* [RECORDS]:
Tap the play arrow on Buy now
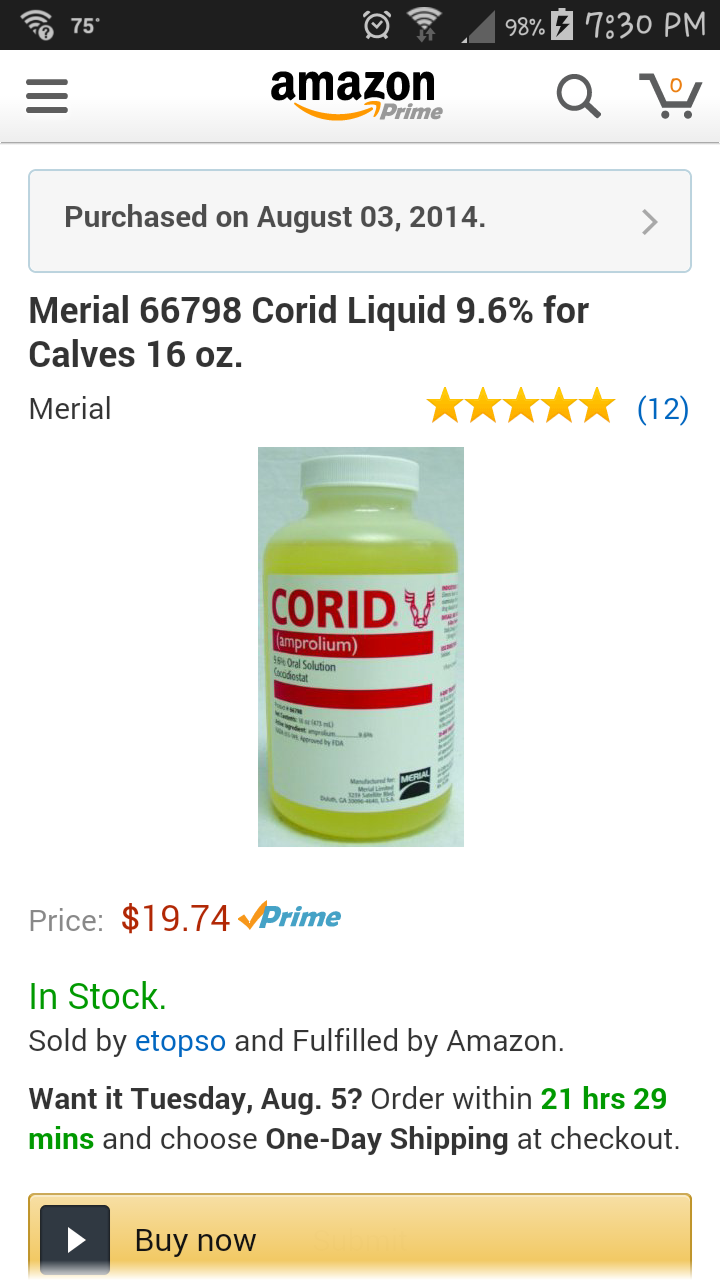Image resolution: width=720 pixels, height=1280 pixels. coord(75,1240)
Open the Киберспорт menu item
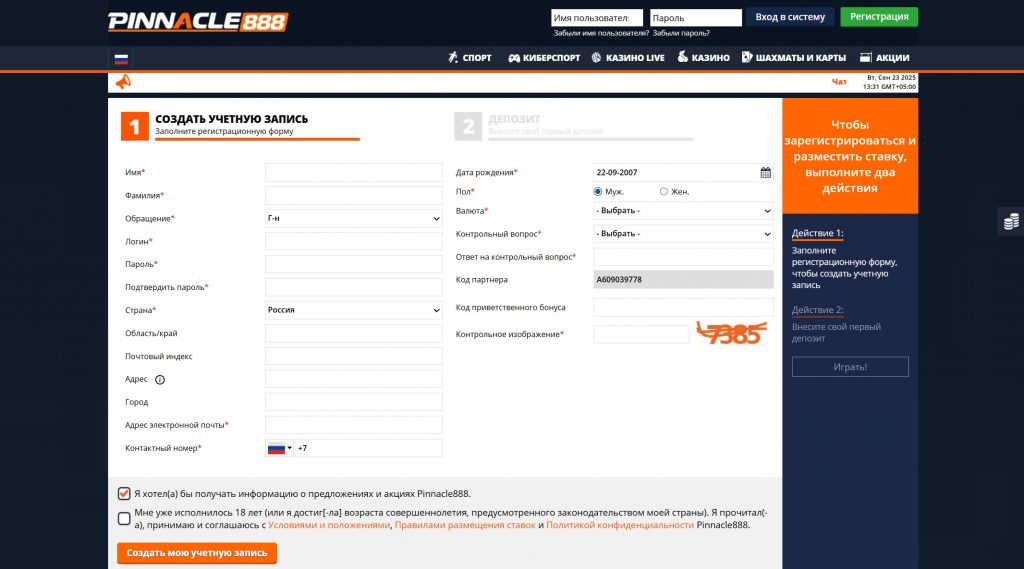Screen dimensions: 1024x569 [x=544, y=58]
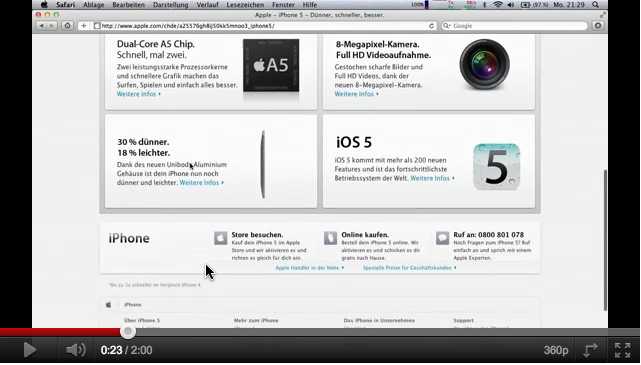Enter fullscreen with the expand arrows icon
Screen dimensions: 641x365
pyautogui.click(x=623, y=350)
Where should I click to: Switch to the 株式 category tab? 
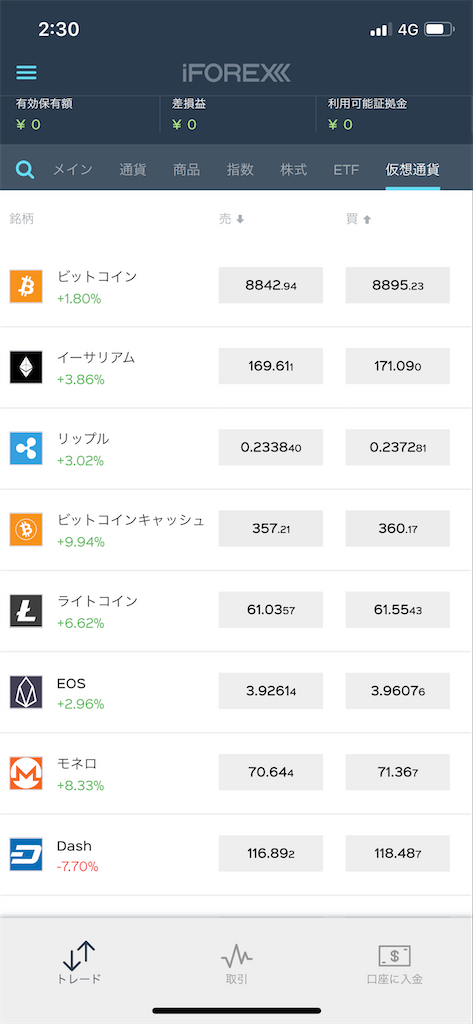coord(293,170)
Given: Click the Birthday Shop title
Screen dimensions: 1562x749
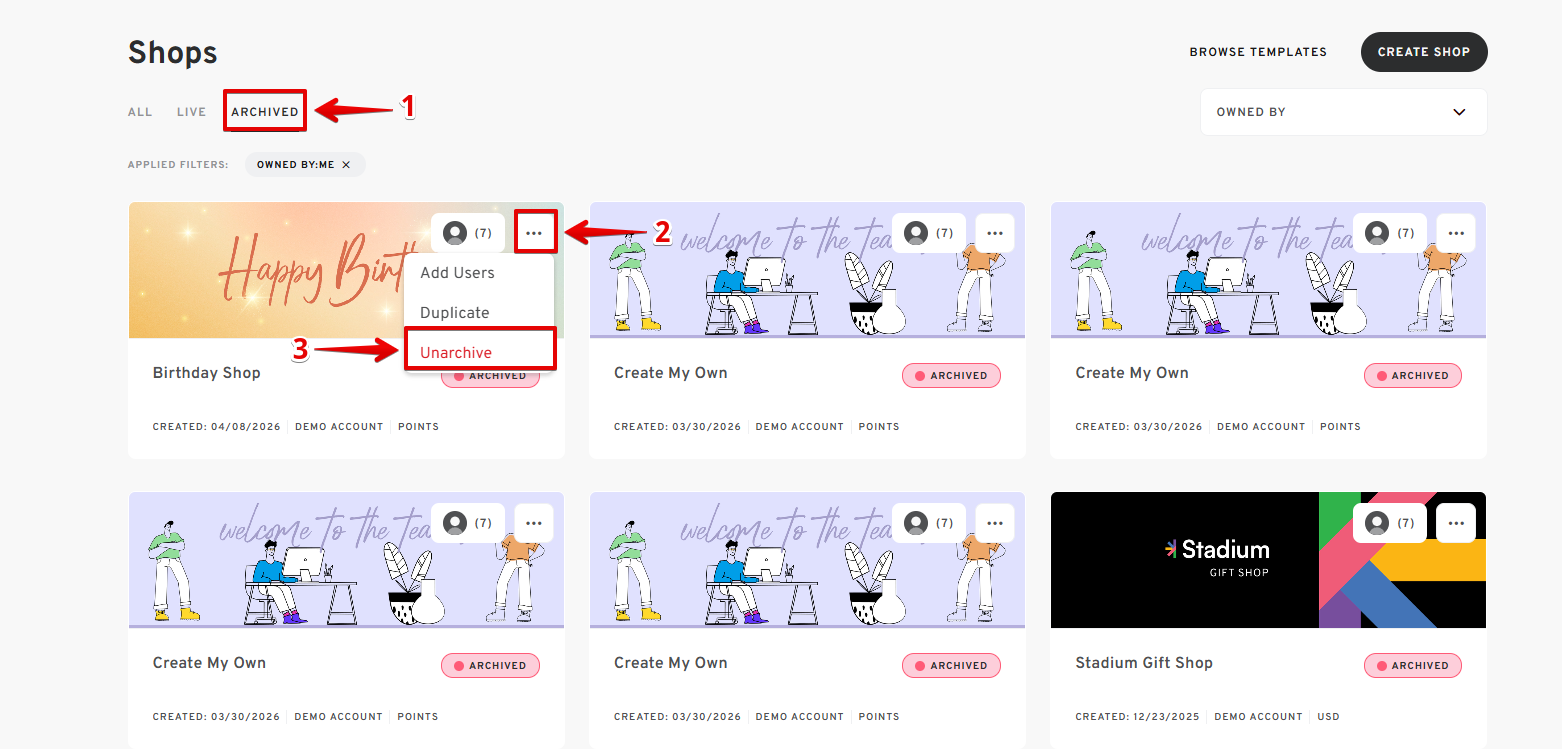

...

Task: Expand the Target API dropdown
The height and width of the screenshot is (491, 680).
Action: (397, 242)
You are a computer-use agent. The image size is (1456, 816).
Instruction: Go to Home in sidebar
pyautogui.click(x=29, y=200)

* [WORK INSTRUCTION]:
For the material above, give again only the lines starting at the line that contains "Tap the play arrow on Buy now" and ending at the line that contains "Screen dimensions: 1562x749". Pictures do not belong in the copy.

* [RESPONSE TO THE TASK]:
Tap the play arrow on Buy now
Image resolution: width=720 pixels, height=1280 pixels. coord(75,1240)
Open the Киберспорт menu item
Screen dimensions: 1024x569 [x=544, y=58]
Enter fullscreen with the expand arrows icon
Screen dimensions: 641x365
pyautogui.click(x=623, y=350)
Where should I click to: Switch to the 株式 category tab? 
coord(293,170)
Given: Click the Birthday Shop title
Screen dimensions: 1562x749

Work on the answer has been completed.